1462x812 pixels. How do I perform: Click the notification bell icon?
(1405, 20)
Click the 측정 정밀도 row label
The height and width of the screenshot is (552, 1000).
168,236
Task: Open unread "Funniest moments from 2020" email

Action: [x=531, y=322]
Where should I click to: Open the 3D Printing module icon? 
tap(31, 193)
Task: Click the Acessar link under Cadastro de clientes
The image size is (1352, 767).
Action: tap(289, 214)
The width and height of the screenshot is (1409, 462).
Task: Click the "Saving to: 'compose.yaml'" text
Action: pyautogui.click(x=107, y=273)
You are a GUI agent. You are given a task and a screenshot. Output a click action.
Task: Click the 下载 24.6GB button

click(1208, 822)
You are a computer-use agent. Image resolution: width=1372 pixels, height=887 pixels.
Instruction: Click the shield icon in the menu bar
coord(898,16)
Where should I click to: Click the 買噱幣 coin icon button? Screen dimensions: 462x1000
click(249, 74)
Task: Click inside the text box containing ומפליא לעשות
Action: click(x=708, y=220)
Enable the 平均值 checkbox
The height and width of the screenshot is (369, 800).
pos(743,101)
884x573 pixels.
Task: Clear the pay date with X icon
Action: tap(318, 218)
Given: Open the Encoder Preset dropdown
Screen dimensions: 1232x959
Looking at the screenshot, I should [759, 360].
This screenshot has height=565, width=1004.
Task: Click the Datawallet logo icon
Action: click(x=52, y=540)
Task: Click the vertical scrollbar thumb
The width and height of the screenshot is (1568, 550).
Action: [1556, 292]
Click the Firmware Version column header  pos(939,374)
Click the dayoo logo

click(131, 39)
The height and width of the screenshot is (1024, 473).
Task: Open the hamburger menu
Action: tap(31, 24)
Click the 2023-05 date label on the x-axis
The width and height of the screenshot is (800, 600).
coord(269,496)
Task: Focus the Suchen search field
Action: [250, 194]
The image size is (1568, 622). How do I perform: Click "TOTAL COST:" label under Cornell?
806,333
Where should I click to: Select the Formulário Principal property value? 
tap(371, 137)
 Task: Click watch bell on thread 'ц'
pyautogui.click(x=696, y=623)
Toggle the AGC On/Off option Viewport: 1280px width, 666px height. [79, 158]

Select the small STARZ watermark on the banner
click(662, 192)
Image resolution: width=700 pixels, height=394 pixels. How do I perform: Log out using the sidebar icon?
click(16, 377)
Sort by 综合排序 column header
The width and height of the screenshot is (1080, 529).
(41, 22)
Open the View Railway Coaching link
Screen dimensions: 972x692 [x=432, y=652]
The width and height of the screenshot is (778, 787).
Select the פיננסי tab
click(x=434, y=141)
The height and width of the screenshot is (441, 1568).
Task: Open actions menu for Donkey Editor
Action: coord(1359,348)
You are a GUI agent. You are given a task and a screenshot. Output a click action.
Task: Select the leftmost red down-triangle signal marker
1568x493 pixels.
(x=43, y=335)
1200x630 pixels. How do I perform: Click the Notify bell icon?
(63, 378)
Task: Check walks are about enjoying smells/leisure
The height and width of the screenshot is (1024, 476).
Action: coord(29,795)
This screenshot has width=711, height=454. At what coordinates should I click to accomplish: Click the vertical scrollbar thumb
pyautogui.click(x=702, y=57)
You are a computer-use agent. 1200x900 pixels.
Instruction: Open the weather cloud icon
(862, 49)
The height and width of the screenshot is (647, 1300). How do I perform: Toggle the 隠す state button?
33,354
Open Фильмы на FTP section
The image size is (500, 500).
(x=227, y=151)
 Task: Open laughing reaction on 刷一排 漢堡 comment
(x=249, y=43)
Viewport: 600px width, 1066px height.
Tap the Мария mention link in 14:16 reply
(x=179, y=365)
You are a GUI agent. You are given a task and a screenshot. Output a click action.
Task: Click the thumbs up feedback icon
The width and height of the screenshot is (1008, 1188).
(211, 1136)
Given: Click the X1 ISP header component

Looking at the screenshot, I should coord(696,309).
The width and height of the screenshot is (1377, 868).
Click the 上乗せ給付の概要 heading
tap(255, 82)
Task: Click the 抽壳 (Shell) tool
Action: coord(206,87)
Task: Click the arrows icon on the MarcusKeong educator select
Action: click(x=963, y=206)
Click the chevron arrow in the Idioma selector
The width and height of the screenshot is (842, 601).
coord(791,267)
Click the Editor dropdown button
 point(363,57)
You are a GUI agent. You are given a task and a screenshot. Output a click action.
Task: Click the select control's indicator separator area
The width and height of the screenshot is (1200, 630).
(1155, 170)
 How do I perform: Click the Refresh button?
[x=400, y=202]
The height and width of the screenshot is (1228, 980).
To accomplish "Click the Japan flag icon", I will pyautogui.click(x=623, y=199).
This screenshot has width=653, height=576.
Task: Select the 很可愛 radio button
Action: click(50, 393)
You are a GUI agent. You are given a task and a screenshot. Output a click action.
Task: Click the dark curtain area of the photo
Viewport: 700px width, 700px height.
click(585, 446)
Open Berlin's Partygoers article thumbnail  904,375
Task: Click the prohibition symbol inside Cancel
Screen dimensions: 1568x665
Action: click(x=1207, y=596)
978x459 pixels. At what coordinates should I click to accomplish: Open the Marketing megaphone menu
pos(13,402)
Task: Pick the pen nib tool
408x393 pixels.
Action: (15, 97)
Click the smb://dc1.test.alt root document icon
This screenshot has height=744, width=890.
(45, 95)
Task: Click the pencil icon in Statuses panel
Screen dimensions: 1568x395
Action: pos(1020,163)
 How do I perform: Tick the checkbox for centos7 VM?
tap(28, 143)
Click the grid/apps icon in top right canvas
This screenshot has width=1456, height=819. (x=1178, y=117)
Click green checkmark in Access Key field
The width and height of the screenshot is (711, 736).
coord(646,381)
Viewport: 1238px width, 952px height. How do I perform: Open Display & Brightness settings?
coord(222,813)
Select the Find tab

__What to work on__.
Write out the records again, exactly as given.

__Task response__.
1462x812 pixels. How do I perform: Click the notification bell icon?
(1405, 20)
Click the 측정 정밀도 row label
The height and width of the screenshot is (552, 1000).
168,236
Task: Open unread "Funniest moments from 2020" email

Action: [x=531, y=322]
Where should I click to: Open the 3D Printing module icon? 
tap(31, 193)
Task: Click the Acessar link under Cadastro de clientes
The image size is (1352, 767).
Action: tap(289, 214)
The width and height of the screenshot is (1409, 462).
Task: Click the "Saving to: 'compose.yaml'" text
Action: pyautogui.click(x=107, y=273)
You are a GUI agent. You are given a task and a screenshot. Output a click action.
Task: Click the 下载 24.6GB button

click(1208, 822)
You are a computer-use agent. Image resolution: width=1372 pixels, height=887 pixels.
Instruction: Click the shield icon in the menu bar
coord(898,16)
Where should I click to: Click the 買噱幣 coin icon button? Screen dimensions: 462x1000
click(249, 74)
Task: Click inside the text box containing ומפליא לעשות
Action: click(x=708, y=220)
Enable the 平均值 checkbox
The height and width of the screenshot is (369, 800).
pos(743,101)
884x573 pixels.
Task: Clear the pay date with X icon
Action: tap(318, 218)
Given: Open the Encoder Preset dropdown
Screen dimensions: 1232x959
Looking at the screenshot, I should [759, 360].
This screenshot has height=565, width=1004.
Task: Click the Datawallet logo icon
Action: click(x=52, y=540)
Task: Click the vertical scrollbar thumb
The width and height of the screenshot is (1568, 550).
Action: [1556, 292]
Click the Firmware Version column header  pos(939,374)
Click the dayoo logo

click(131, 39)
The height and width of the screenshot is (1024, 473).
Task: Open the hamburger menu
Action: tap(31, 24)
Click the 2023-05 date label on the x-axis
The width and height of the screenshot is (800, 600).
coord(269,496)
Task: Focus the Suchen search field
Action: [250, 194]
The image size is (1568, 622). How do I perform: Click "TOTAL COST:" label under Cornell?
806,333
Where should I click to: Select the Formulário Principal property value? 
tap(371, 137)
 Task: Click watch bell on thread 'ц'
pyautogui.click(x=696, y=623)
Toggle the AGC On/Off option Viewport: 1280px width, 666px height. [79, 158]

Select the small STARZ watermark on the banner
click(662, 192)
Image resolution: width=700 pixels, height=394 pixels. How do I perform: Log out using the sidebar icon?
click(16, 377)
Sort by 综合排序 column header
The width and height of the screenshot is (1080, 529).
(41, 22)
Open the View Railway Coaching link
Screen dimensions: 972x692 [x=432, y=652]
The width and height of the screenshot is (778, 787).
Select the פיננסי tab
click(x=434, y=141)
The height and width of the screenshot is (441, 1568).
Task: Open actions menu for Donkey Editor
Action: coord(1359,348)
You are a GUI agent. You are given a task and a screenshot. Output a click action.
Task: Select the leftmost red down-triangle signal marker
1568x493 pixels.
(x=43, y=335)
1200x630 pixels. How do I perform: Click the Notify bell icon?
(63, 378)
Task: Check walks are about enjoying smells/leisure
The height and width of the screenshot is (1024, 476).
Action: coord(29,795)
This screenshot has width=711, height=454. At what coordinates should I click to accomplish: Click the vertical scrollbar thumb
pyautogui.click(x=702, y=57)
You are a computer-use agent. 1200x900 pixels.
Instruction: Open the weather cloud icon
(862, 49)
The height and width of the screenshot is (647, 1300). How do I perform: Toggle the 隠す state button?
33,354
Open Фильмы на FTP section
The image size is (500, 500).
(x=227, y=151)
 Task: Open laughing reaction on 刷一排 漢堡 comment
(x=249, y=43)
Viewport: 600px width, 1066px height.
Tap the Мария mention link in 14:16 reply
(x=179, y=365)
You are a GUI agent. You are given a task and a screenshot. Output a click action.
Task: Click the thumbs up feedback icon
The width and height of the screenshot is (1008, 1188).
(211, 1136)
Given: Click the X1 ISP header component

Looking at the screenshot, I should coord(696,309).
The width and height of the screenshot is (1377, 868).
Click the 上乗せ給付の概要 heading
tap(255, 82)
Task: Click the 抽壳 (Shell) tool
Action: coord(206,87)
Task: Click the arrows icon on the MarcusKeong educator select
Action: click(x=963, y=206)
Click the chevron arrow in the Idioma selector
The width and height of the screenshot is (842, 601).
coord(791,267)
Click the Editor dropdown button
 point(363,57)
You are a GUI agent. You are given a task and a screenshot. Output a click action.
Task: Click the select control's indicator separator area
The width and height of the screenshot is (1200, 630).
(1155, 170)
 How do I perform: Click the Refresh button?
[x=400, y=202]
The height and width of the screenshot is (1228, 980).
To accomplish "Click the Japan flag icon", I will pyautogui.click(x=623, y=199).
This screenshot has width=653, height=576.
Task: Select the 很可愛 radio button
Action: click(50, 393)
You are a GUI agent. You are given a task and a screenshot. Output a click action.
Task: Click the dark curtain area of the photo
Viewport: 700px width, 700px height.
click(585, 446)
Open Berlin's Partygoers article thumbnail  904,375
Task: Click the prohibition symbol inside Cancel
Screen dimensions: 1568x665
Action: click(x=1207, y=596)
978x459 pixels. At what coordinates should I click to accomplish: Open the Marketing megaphone menu
pos(13,402)
Task: Pick the pen nib tool
408x393 pixels.
Action: (15, 97)
Click the smb://dc1.test.alt root document icon
This screenshot has height=744, width=890.
(45, 95)
Task: Click the pencil icon in Statuses panel
Screen dimensions: 1568x395
Action: pos(1020,163)
 How do I perform: Tick the checkbox for centos7 VM?
tap(28, 143)
Click the grid/apps icon in top right canvas
This screenshot has width=1456, height=819. (x=1178, y=117)
Click green checkmark in Access Key field
The width and height of the screenshot is (711, 736).
coord(646,381)
Viewport: 1238px width, 952px height. How do I perform: Open Display & Brightness settings?
coord(222,813)
Select the Find tab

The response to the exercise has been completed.